Whilst it may be tempting to just loop your beats over one bar. Try to add variety in your loops, generating variations over longer periods (whether that is two, four, six, or eight-bar periods).
Like with sentence structures, in order to maintain a flow in your musicality, it is important to add a variety with regard to the length of your bars.
Which Software Is Good For House Music Production?
To mix house music, you need a DAW or Digital Audio Workstation. This music production software can host a variety of samples as well as virtual software instruments and arrange them in a way that simplifies playback.
The most reputable DAWs include the following: Ableton Live, Image-Line FL Studio, Steinberg Cubase, PreSonus Studio One, Cockos Reaper 6, Reason Studios, Bitwig Studio, Acoustica Mixcraft, and Cakewalk by BandLab.
Apple Logic Pro, Apple Garageband, and Avid Pro Tools are probably the most known out of these DAWs. However, Logic Pro and Garageband are only compatible with Apple products. There is a wide range of tutorials available for these three Digital Audio Workstations.
What is the best way to learn how to mix and produce House music?
To some extent, House music is about what you feel and not what you hear. It’s more about the feeling of the beat, more than it is about any specific musical element.
One of the best ways to learn how to produce House music is to listen to some of your favorite artists and study their production style. You can also go through tutorials online or read books that teach you how to produce House music.
Where you can download the samples sounds?
Loopmaster offers a range of sound-effect and music libraries for use, and you can either buy them on an individual basis or pay a small fee each month to access all of their tracks.
What BPM is House music?
BPM is the basic unit of measurement for the tempo of a song. The abbreviation stands for Beats Per Minute, and it is often used to measure and categorize songs in electronic genres like House music. House music tends to be in the 115-140BPM range.
What defines House music?
House music has been around for a long time and has had many different definitions. It goes without saying that the genre is incredibly versatile and can be found with a wide range of mixed genres.
However, the present trend in house music is that it’s mostly about four on-beat “bumpin” tracks arranged in a progressive manner. The genre is often characterized by the use of disco strings and synthesizer melodies in order to create an upbeat sound.
What is the origin of House music?
The history of house music can be traced back to disco’s roots. In the late 1960s, DJs played records from the likes of Sylvester and the Bee Gees as well as Motown and Philadelphia International Records.
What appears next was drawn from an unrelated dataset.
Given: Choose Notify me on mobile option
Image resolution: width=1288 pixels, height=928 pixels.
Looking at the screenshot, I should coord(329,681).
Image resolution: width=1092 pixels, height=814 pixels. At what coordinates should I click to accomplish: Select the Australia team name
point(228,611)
In 1977, a DJ named Larry Heard started producing a form of Disco music called “Slow Deep,” a fusion of various styles including House and Techno music. It would have been classified as “Disco.” However, Larry Heard had a different idea for this sound, so he coined it “House.”
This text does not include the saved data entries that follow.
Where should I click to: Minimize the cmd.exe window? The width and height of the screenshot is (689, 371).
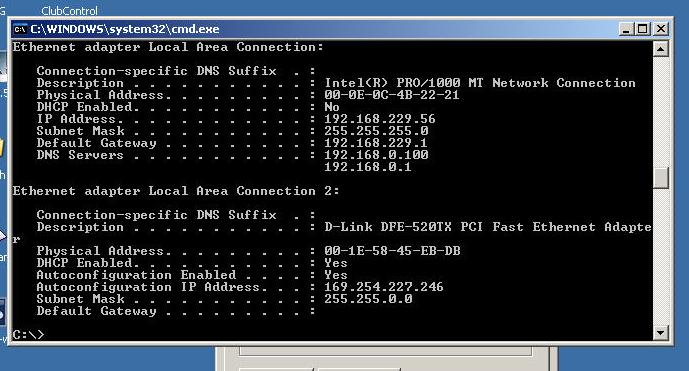626,29
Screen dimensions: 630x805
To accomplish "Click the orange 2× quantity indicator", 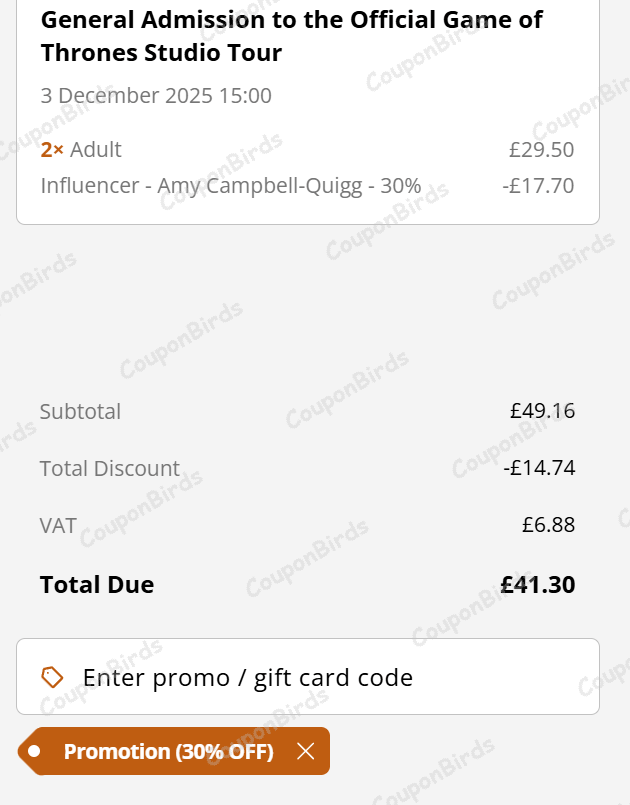I will coord(52,150).
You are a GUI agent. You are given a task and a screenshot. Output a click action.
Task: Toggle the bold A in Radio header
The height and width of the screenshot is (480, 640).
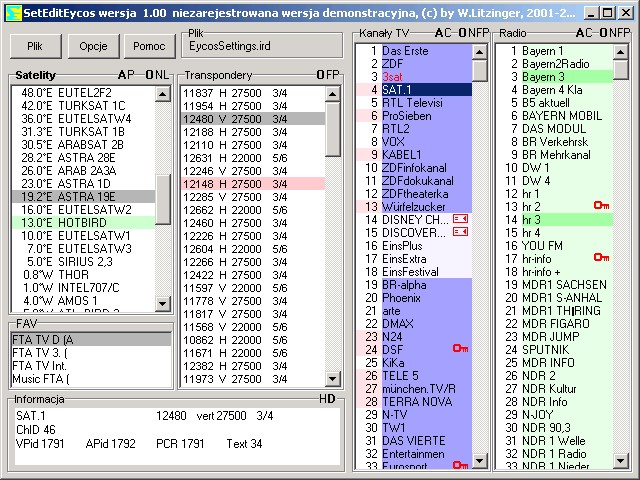pyautogui.click(x=581, y=33)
House is also influenced by other styles such as soul, R&B, Gospel music, and even pop tunes from Europe. Many house tracks have vocals similar to those found in traditional soul or Gospel songs.
Producing House music starts with a passion for the genre itself. You will need to be able to hone in on a specific sub-genre as it is a multifaceted style of music that encapsulates many differing and often contradictory sounds.
Once you are fully aware of which sound you would like to pursue, downloading a reputable Digital Audio Workstation and watching the related YouTube tutorials will help you to navigate the software more easily.
When you have a strong familiarity with your DAW of choice, you will then be able to use loops (or create a sound from scratch) and start to layer your track.
Do not forget the importance of including samples in the creation of House music and above all, allow yourself the freedom to experiment and enjoy the creative process.